__What the exercise asks__: Wherever a line holds the word "computer", copy that line from the data.

__The data__:
--
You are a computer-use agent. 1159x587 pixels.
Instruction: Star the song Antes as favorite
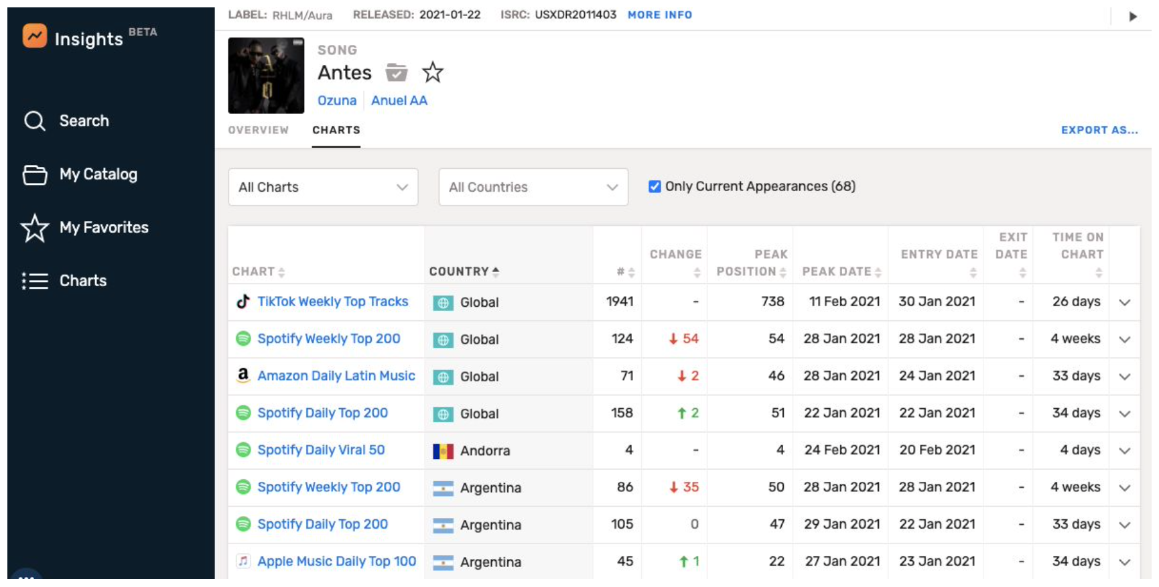tap(433, 72)
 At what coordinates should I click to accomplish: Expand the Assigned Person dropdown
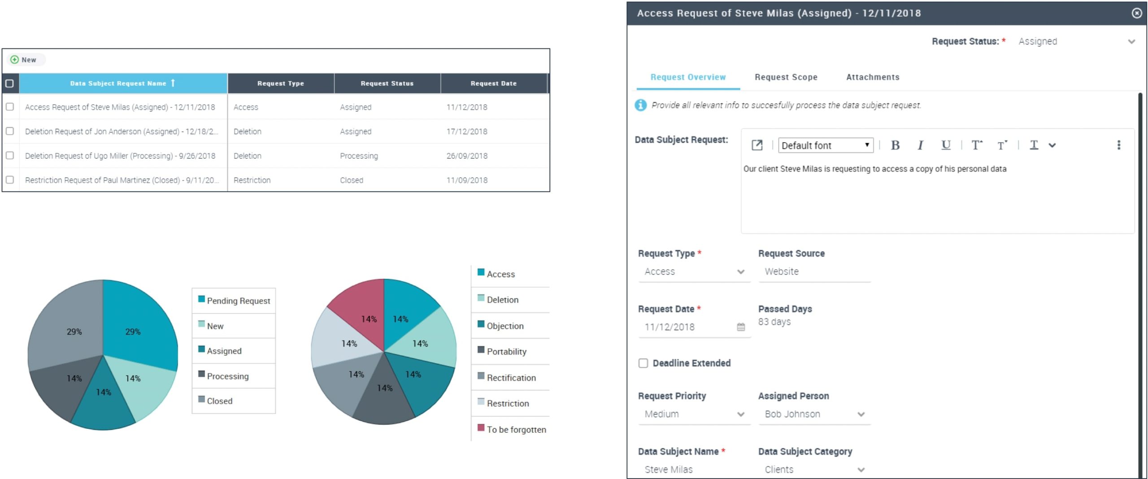[x=861, y=414]
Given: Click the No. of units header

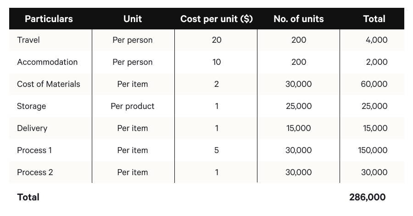Looking at the screenshot, I should coord(299,19).
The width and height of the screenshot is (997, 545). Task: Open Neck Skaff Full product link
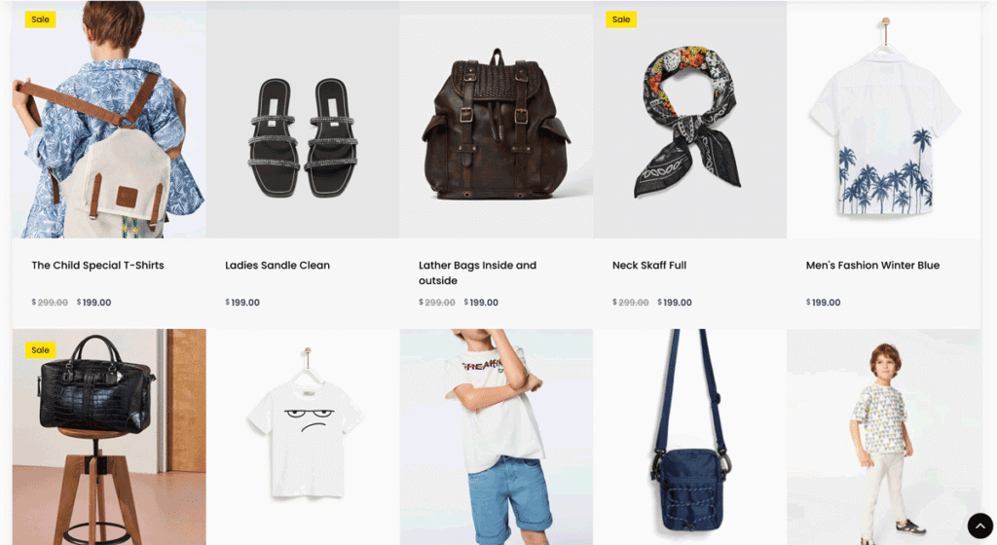[649, 266]
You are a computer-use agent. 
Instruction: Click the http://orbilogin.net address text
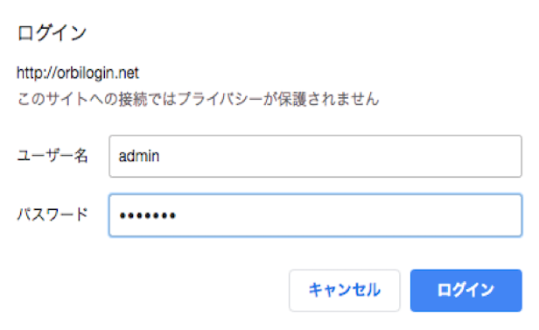pyautogui.click(x=78, y=73)
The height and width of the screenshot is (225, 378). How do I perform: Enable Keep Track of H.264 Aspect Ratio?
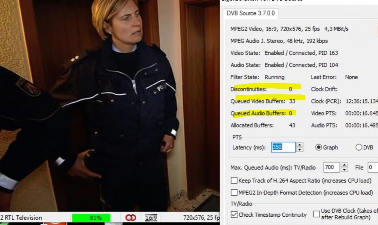tap(234, 180)
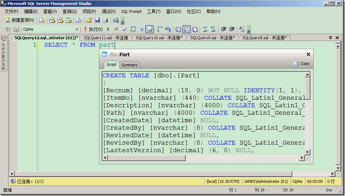
Task: Toggle Results to Grid output mode
Action: (186, 29)
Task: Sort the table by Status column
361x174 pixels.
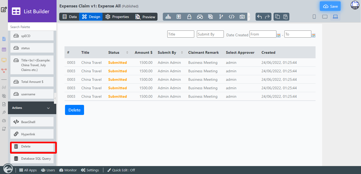Action: tap(127, 52)
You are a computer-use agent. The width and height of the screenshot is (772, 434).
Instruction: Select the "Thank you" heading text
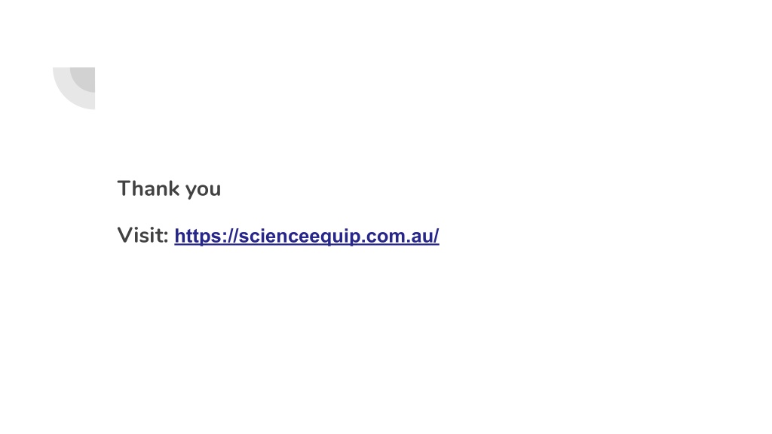(169, 189)
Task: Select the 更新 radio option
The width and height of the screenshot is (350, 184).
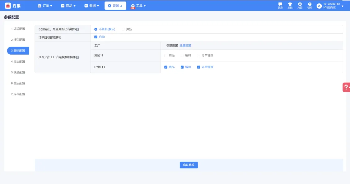Action: (123, 29)
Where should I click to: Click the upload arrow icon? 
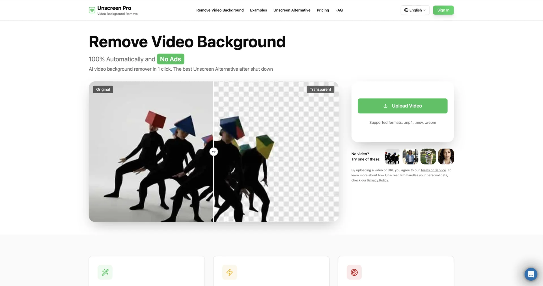pyautogui.click(x=385, y=106)
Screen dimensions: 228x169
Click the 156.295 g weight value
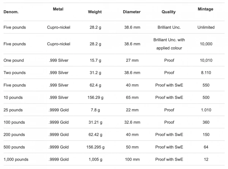95,147
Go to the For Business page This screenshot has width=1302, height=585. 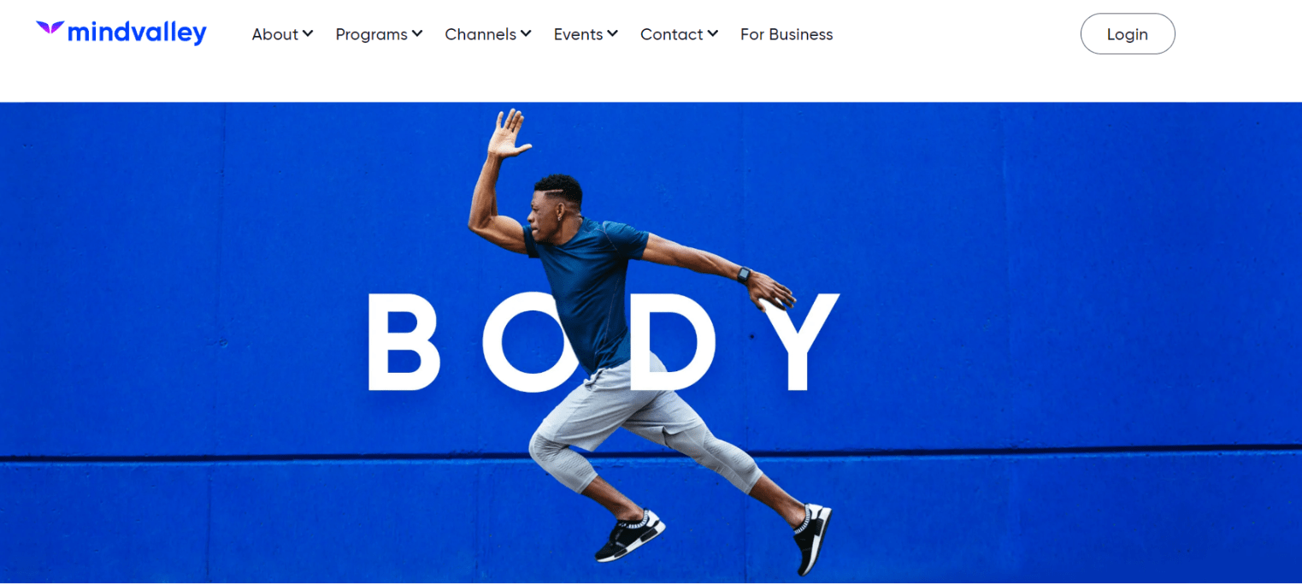(787, 34)
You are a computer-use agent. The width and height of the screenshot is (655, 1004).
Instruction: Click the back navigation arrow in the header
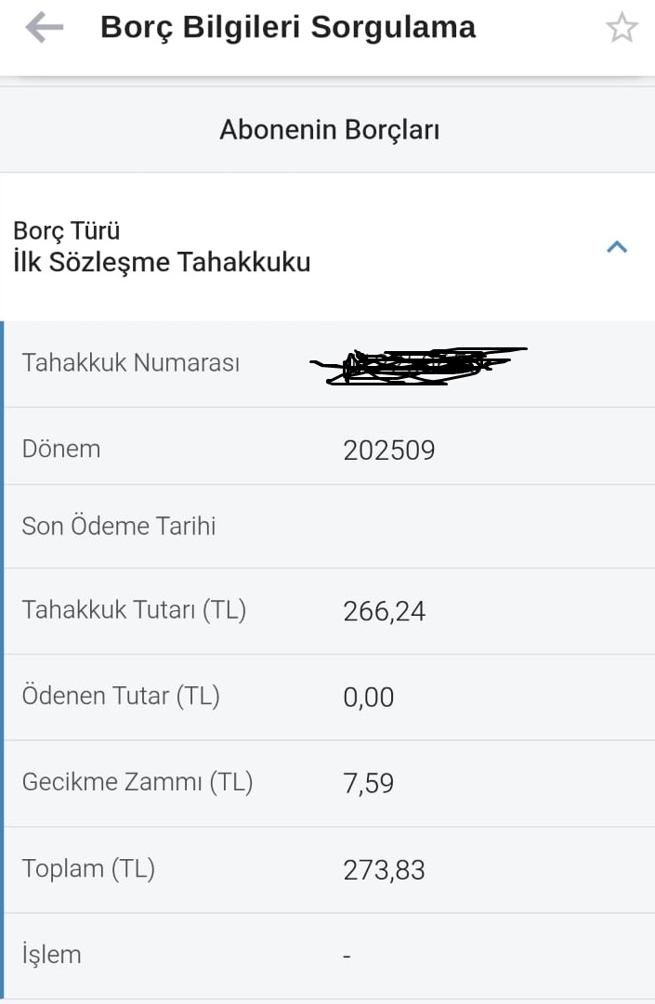point(44,27)
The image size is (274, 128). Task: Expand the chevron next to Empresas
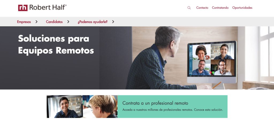(36, 22)
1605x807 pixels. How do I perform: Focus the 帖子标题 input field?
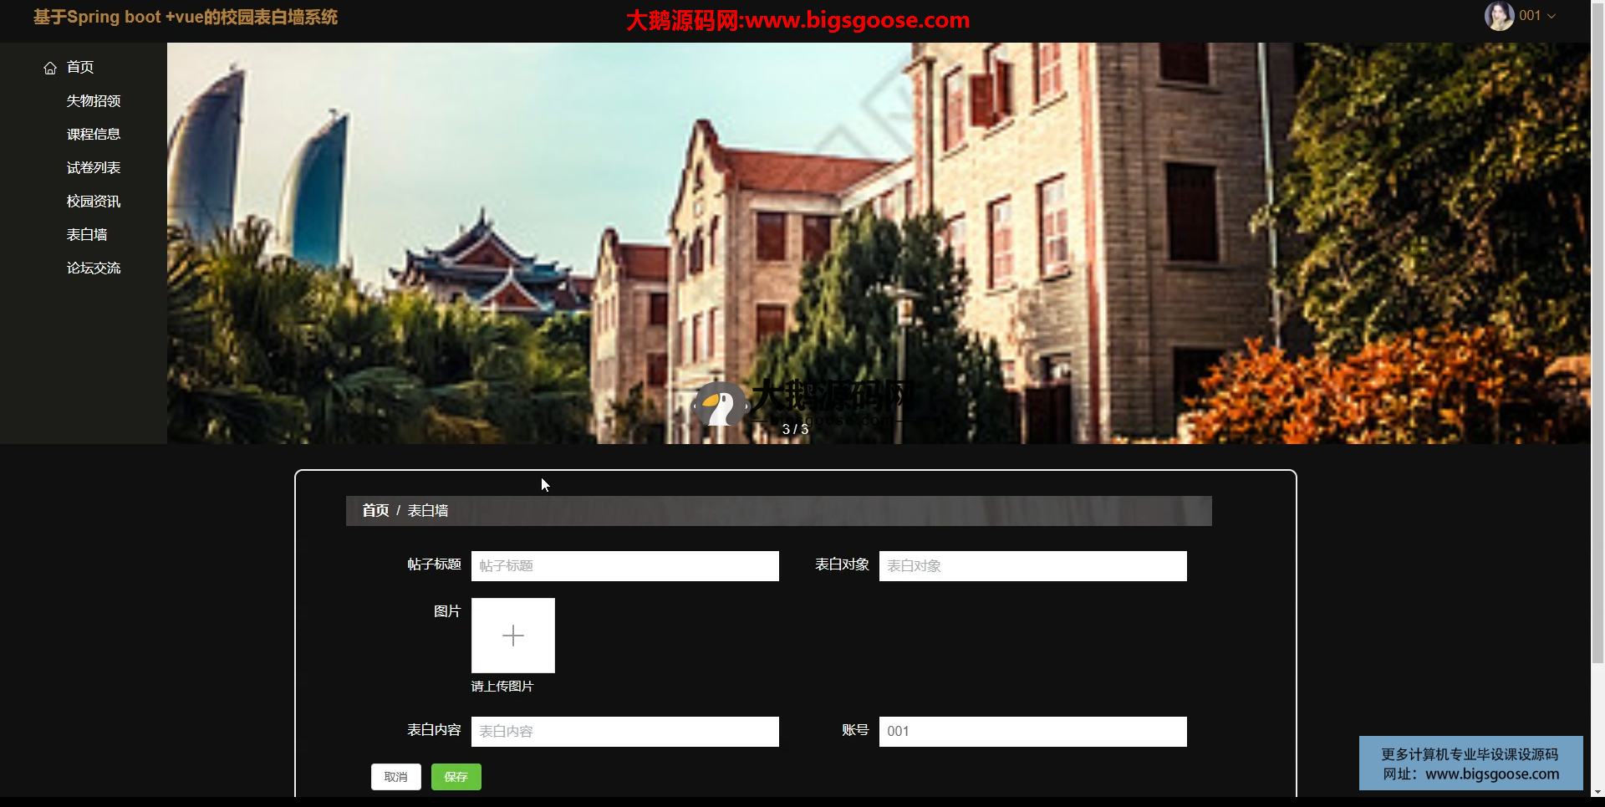pyautogui.click(x=624, y=566)
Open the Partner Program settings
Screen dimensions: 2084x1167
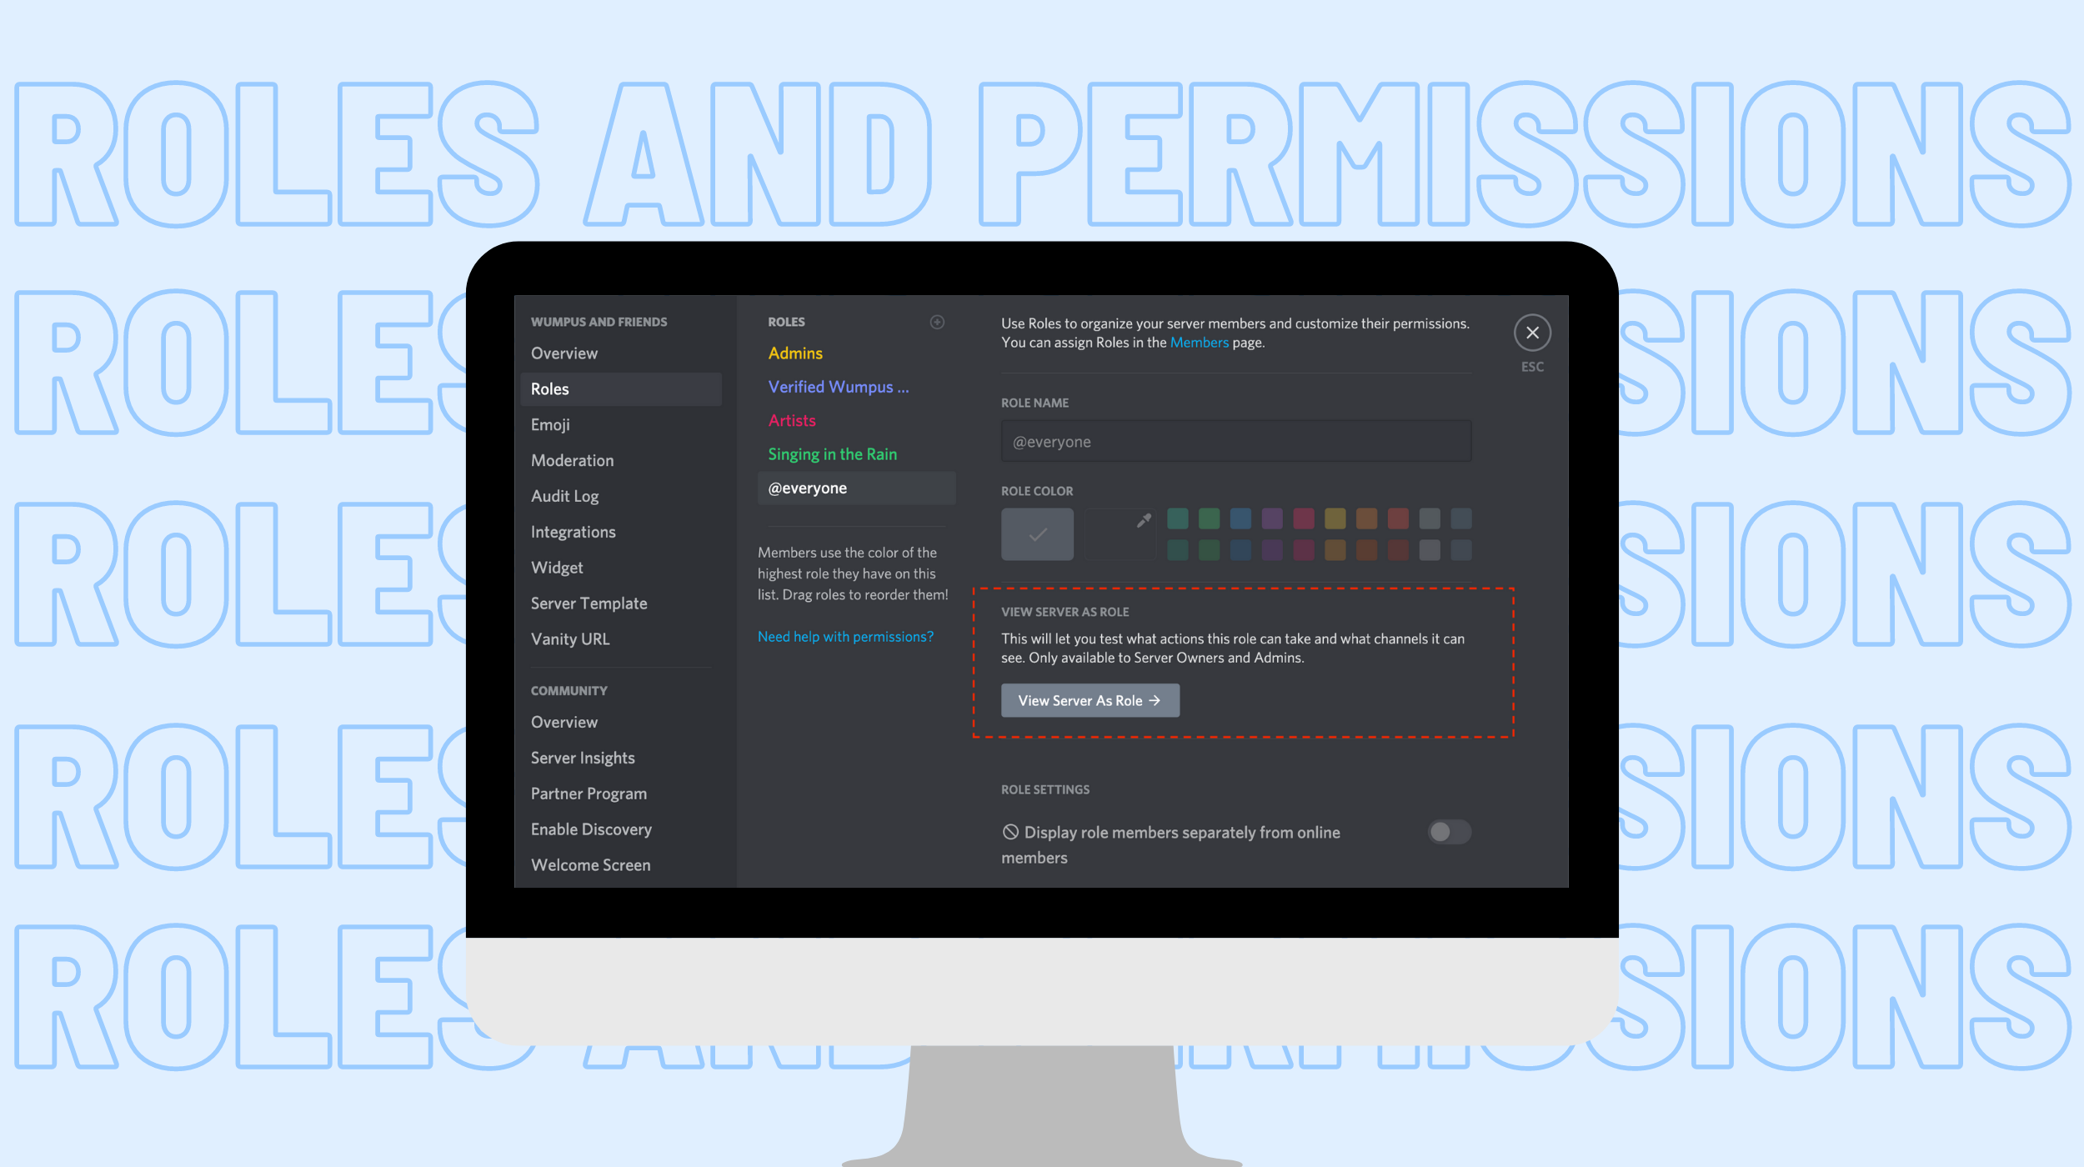pyautogui.click(x=589, y=792)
--
__Task answer__:
You are a computer-use agent. 1159x587 pixels.
You are a computer-use agent. 
You are a computer-use agent. The width and height of the screenshot is (772, 434).
You are a computer-use agent. The width and height of the screenshot is (655, 1004).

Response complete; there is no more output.